"""

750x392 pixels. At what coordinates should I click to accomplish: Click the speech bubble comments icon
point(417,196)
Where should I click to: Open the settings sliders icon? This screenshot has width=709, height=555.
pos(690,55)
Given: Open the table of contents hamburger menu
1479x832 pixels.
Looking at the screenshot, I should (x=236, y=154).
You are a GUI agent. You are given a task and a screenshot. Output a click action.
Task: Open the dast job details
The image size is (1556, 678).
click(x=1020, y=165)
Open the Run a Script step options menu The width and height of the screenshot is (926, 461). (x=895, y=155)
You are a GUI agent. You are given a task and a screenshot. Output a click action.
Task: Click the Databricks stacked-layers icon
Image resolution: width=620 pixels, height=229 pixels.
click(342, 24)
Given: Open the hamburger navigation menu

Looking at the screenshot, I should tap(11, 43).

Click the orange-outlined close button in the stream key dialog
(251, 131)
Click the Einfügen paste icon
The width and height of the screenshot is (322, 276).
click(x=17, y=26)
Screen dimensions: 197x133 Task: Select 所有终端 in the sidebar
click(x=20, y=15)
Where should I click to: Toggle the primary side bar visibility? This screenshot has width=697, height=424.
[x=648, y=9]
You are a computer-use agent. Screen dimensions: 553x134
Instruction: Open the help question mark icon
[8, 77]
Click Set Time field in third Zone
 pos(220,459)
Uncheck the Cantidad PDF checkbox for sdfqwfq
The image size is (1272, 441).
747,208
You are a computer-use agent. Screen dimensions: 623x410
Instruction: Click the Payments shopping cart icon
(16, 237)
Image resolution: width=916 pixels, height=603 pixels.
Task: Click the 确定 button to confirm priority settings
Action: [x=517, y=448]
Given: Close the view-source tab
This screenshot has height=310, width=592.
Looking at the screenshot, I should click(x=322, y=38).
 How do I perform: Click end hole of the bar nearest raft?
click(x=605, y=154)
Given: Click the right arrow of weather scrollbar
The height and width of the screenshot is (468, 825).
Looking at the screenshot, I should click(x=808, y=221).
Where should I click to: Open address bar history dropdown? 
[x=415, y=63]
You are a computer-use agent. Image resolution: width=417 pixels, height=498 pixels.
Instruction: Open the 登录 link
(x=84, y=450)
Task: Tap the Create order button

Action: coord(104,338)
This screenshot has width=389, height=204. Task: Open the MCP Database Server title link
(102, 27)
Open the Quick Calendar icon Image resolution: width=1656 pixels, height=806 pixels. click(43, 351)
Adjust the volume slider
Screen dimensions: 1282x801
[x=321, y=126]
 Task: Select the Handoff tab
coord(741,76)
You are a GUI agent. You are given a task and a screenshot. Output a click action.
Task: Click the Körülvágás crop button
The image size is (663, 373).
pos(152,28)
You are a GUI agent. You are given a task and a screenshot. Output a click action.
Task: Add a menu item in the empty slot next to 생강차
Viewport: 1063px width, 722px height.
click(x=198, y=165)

"""

_Problem requirements_
Copy all of the lines above without changing anything.

_Task solution_
750x392 pixels. At what coordinates should I click to accomplish: Click the speech bubble comments icon
point(417,196)
Where should I click to: Open the settings sliders icon? This screenshot has width=709, height=555.
pos(690,55)
Given: Open the table of contents hamburger menu
1479x832 pixels.
Looking at the screenshot, I should (x=236, y=154).
You are a GUI agent. You are given a task and a screenshot. Output a click action.
Task: Open the dast job details
The image size is (1556, 678).
click(x=1020, y=165)
Open the Run a Script step options menu The width and height of the screenshot is (926, 461). (x=895, y=155)
You are a GUI agent. You are given a task and a screenshot. Output a click action.
Task: Click the Databricks stacked-layers icon
Image resolution: width=620 pixels, height=229 pixels.
click(342, 24)
Given: Open the hamburger navigation menu

Looking at the screenshot, I should tap(11, 43).

Click the orange-outlined close button in the stream key dialog
(251, 131)
Click the Einfügen paste icon
The width and height of the screenshot is (322, 276).
click(x=17, y=26)
Screen dimensions: 197x133 Task: Select 所有终端 in the sidebar
click(x=20, y=15)
Where should I click to: Toggle the primary side bar visibility? This screenshot has width=697, height=424.
[x=648, y=9]
You are a computer-use agent. Screen dimensions: 553x134
Instruction: Open the help question mark icon
[8, 77]
Click Set Time field in third Zone
 pos(220,459)
Uncheck the Cantidad PDF checkbox for sdfqwfq
The image size is (1272, 441).
747,208
You are a computer-use agent. Screen dimensions: 623x410
Instruction: Click the Payments shopping cart icon
(16, 237)
Image resolution: width=916 pixels, height=603 pixels.
Task: Click the 确定 button to confirm priority settings
Action: [x=517, y=448]
Given: Close the view-source tab
This screenshot has height=310, width=592.
Looking at the screenshot, I should click(x=322, y=38).
 How do I perform: Click end hole of the bar nearest raft?
click(x=605, y=154)
Given: Click the right arrow of weather scrollbar
The height and width of the screenshot is (468, 825).
Looking at the screenshot, I should click(x=808, y=221).
Where should I click to: Open address bar history dropdown? 
[x=415, y=63]
You are a computer-use agent. Image resolution: width=417 pixels, height=498 pixels.
Instruction: Open the 登录 link
(x=84, y=450)
Task: Tap the Create order button

Action: coord(104,338)
This screenshot has width=389, height=204. Task: Open the MCP Database Server title link
(102, 27)
Open the Quick Calendar icon Image resolution: width=1656 pixels, height=806 pixels. click(43, 351)
Adjust the volume slider
Screen dimensions: 1282x801
[x=321, y=126]
 Task: Select the Handoff tab
coord(741,76)
You are a GUI agent. You are given a task and a screenshot. Output a click action.
Task: Click the Körülvágás crop button
The image size is (663, 373).
pos(152,28)
You are a GUI agent. You are given a task and a screenshot. Output a click action.
Task: Add a menu item in the empty slot next to 생강차
Viewport: 1063px width, 722px height.
click(x=198, y=165)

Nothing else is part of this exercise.